ホワイト・バッファロー
The White Buffalo(米・77)
監督/J・リー・トンプソン
製作/ディノ・デ・ラウレンティス、パンチョ・コーナー
脚本/リチャード・セイル
撮影/ポール・ローマン
音楽/ジョン・バリー
出演/チャールズ・ブロンソン、ウィル・サンプソン、ジャック・ウォーデンかつてインディア討伐で名を馳せたワイルド・ビル・ヒコックは、ホワイト・バッファローの悪夢に悩まされていた。この世の中でヒコックに恐怖を与えた唯一の存在が体重1.5トンの巨大暴走バッファローだった。ヒコックは自ら恐怖を克服すべくホワイト・バッファローを求めて各地を放浪していた。同じ頃、スー族の酋長クレイジー・ホースも娘を殺したホワイト・バッファローに復讐するため旅していた。ホワイト・バッファローが出現する雪山でヒコックとクレイジー・ホースは出会い、お互いを認め合う仲になるが、両者ともホワイト・バッファローとの対決を譲ることはできない。やがて友情と対抗心を抱く男たちの前にホワイト・バッファローが現れる。

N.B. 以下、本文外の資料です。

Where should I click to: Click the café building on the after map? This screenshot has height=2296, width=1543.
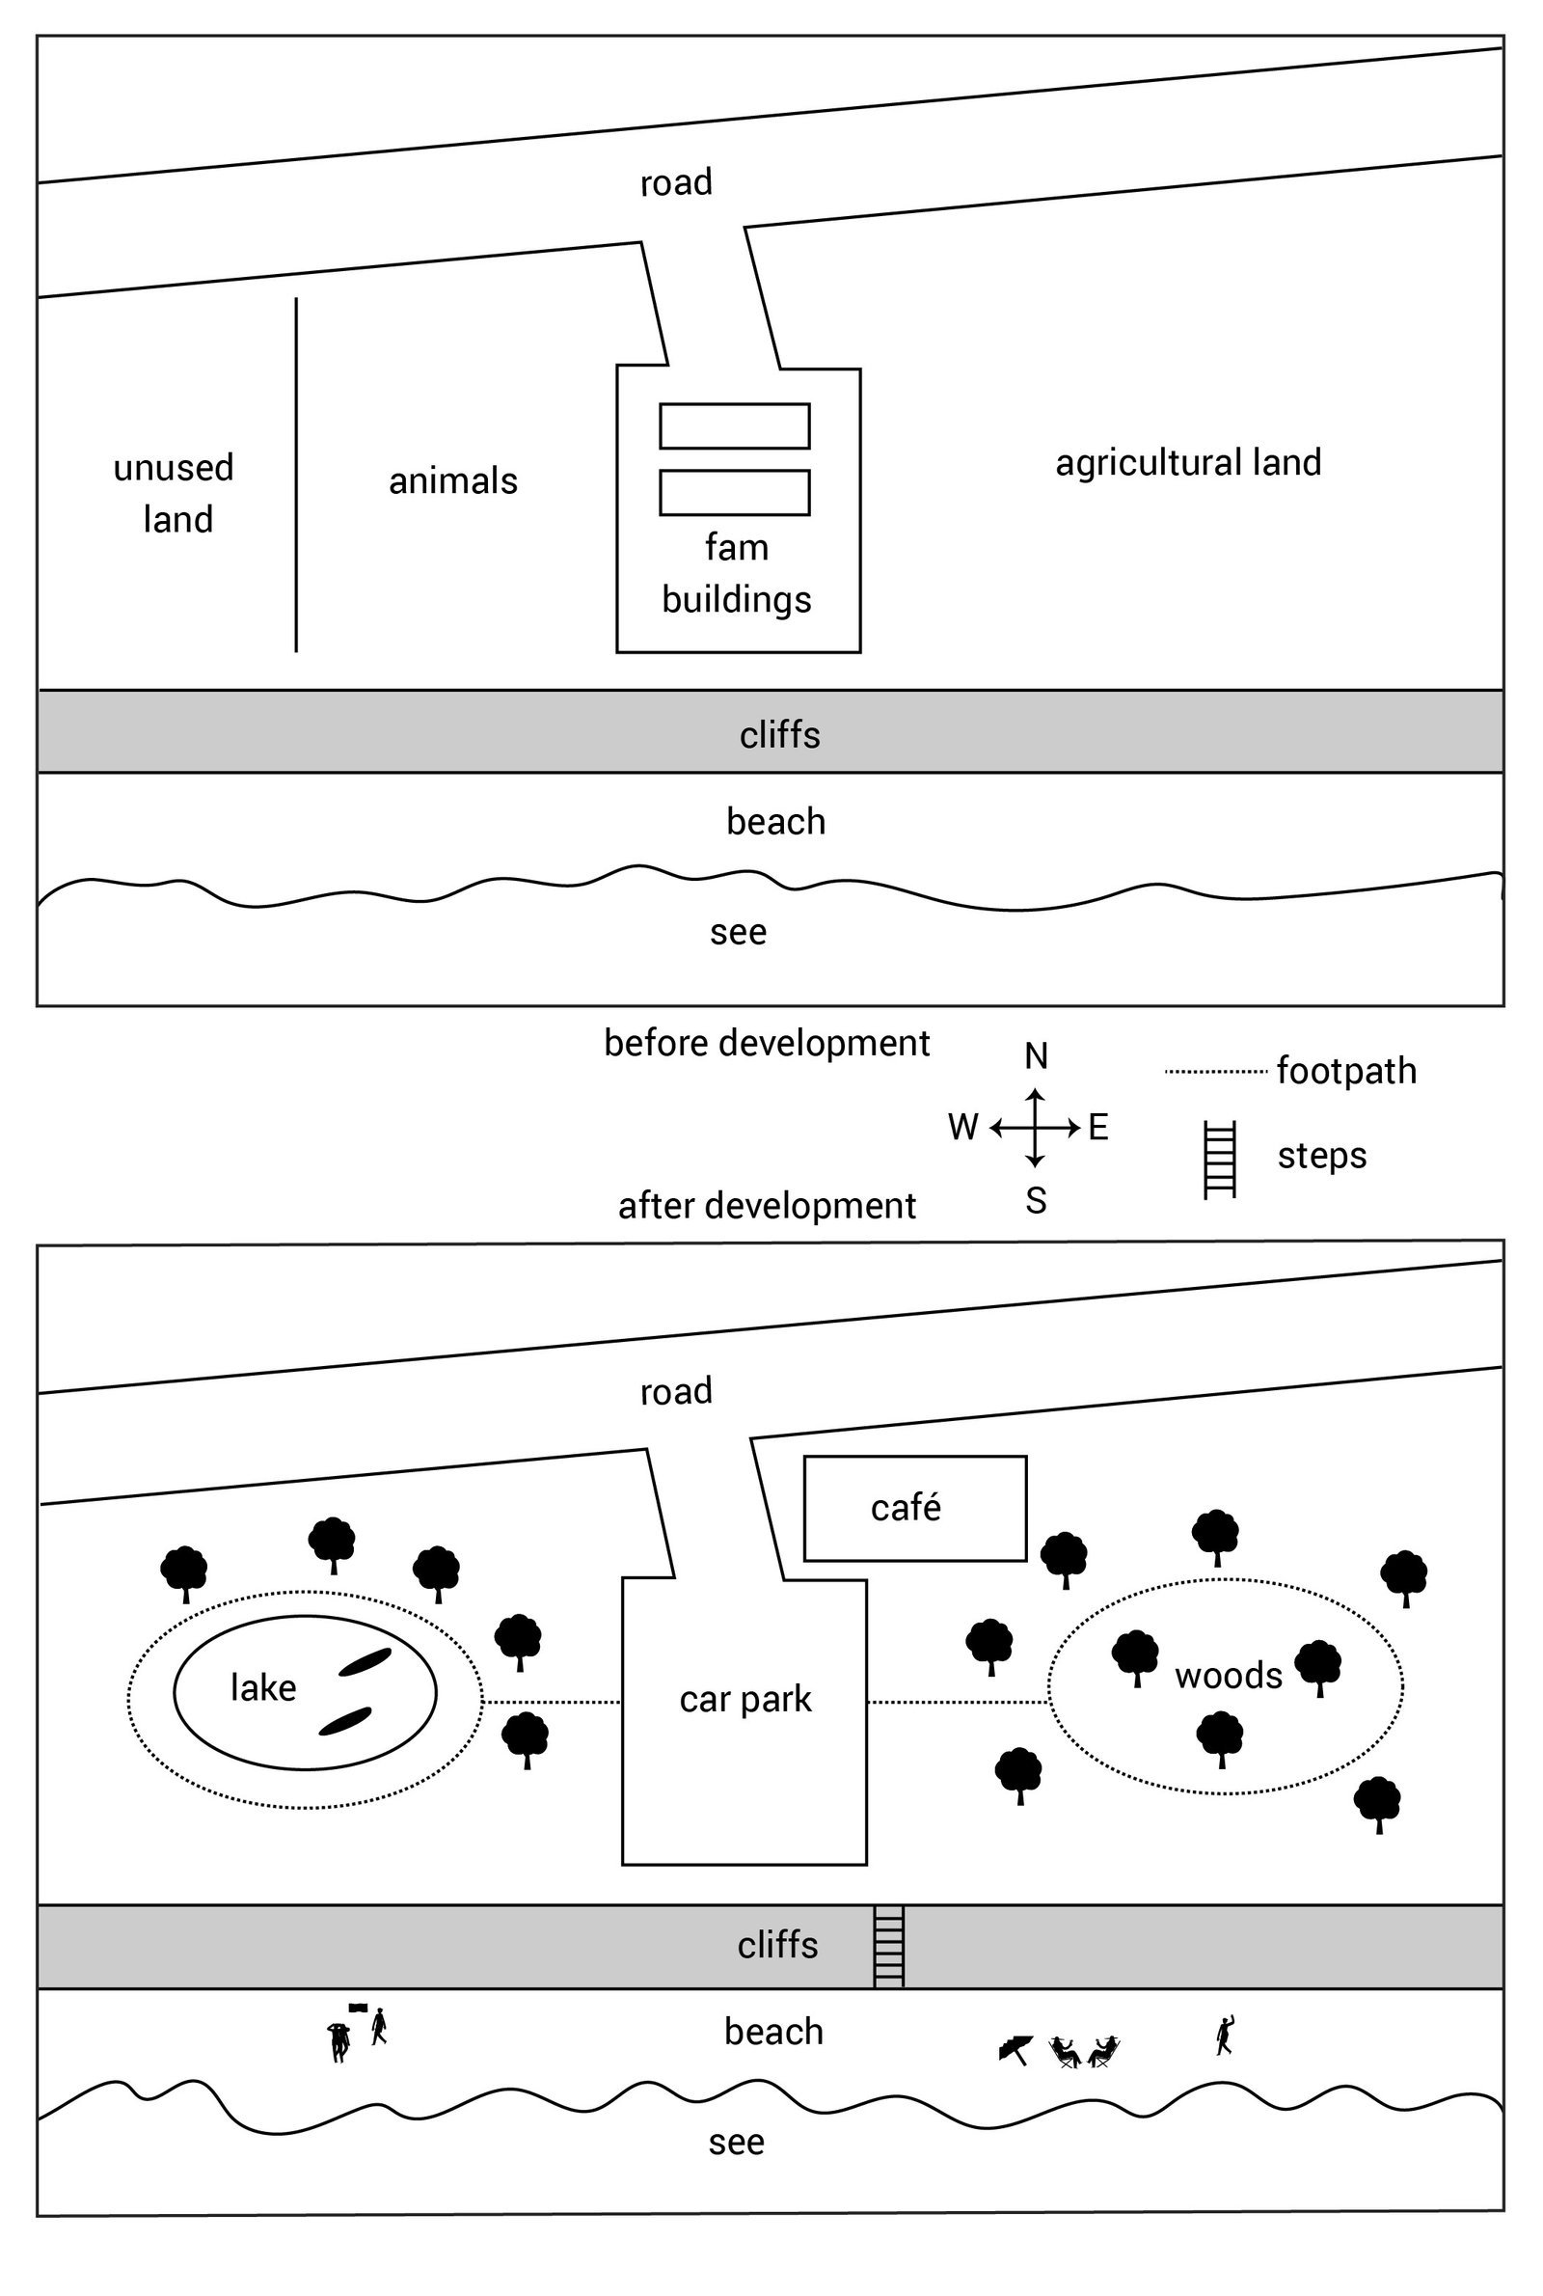click(x=914, y=1508)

西部劇と怪獣映画をミックスさせ、そこにワイルド・ビル・ヒコック、クレイジーホース、カスター将軍など実在の人物を絡ませるという詰め込み過ぎの企画は、当然のごとく空振り、陸版『白鯨』を目指したアイデアは見事に失笑を買う結果に終わった。そもそもあり得ない映画なのだが、せめてホワイト・バッファローがちゃんとしたシロモノであれば、もっと評価されていたはず。この映画を観た人のほとんどが口を揃えて「あのハリボテ丸出しの牛さえ出なければ・・・」と言うほど、メカ・ホワイト・バッファローが足を引っ張っている。もともとJ・L・トンプソンは映画の中にバッファローの姿を登場させず、影や音だけで観客にバッファローの恐怖を想像させるという高度な演出を考えていたが、製作者のディノ・デ・ラウレンティスがそれに難色を示し、機械じかけで動くホワイト・バッファローがわざわざ作られた。現代の技術なら素晴らしいヴィジュアルになっていただろうが、結果は不様極まりなかった。とりあえずホワイト・バッファローの造形のダサさを我慢して観れば、割と娯楽度は高いような気もするのだが、ストーリー的にも余分なものが過多で、因縁の宿敵カスター将軍一味とのひと悶着や、旧知の女ジェシーとの再会、酒場でならず者との銃撃戦など本筋に直接関係しないどうでもいいエピソードが多すぎる。
さて、個人的な話。この『ホワイト・バッファロー』は何度かテレビで放映されている。【〇〇ロードショー】だったか【〇〇洋画劇場】だったかは忘れたが、とにかく映画番組の「来週のこの時間は・・・」みたいな予告で、『ホワイト・バッファロー』が紹介され、バッファロー暴走シーンが一瞬流れたのを覚えている。子供心に「これは絶対面白い!」と期待したのに、一週間後にはすっかり忘れて見逃してしまった。しばらくして『ホワイト・バッファロー』をテレビで観たという人が実は多いことを知った。大して映画好きというわけでなくても『ホワイト・バッファロー』を覚えている人が多い。そしてみな一様に面白かったと言うので、悔しさのあまり「俺も見た見た」なんてその場しのぎのウソをついたこともあるぐらいだ。そういうことがあって『ホワイト・バッファロー』はなんとなく心に引っかかっていた。80年代後半にビデオで初めて観た時はそれなりの年齢だったので、それなりに落胆はしたが、子供の頃に観れば楽しめた映画であろう。DVDには森山周一郎氏による吹替えが収録されており嬉しい限り。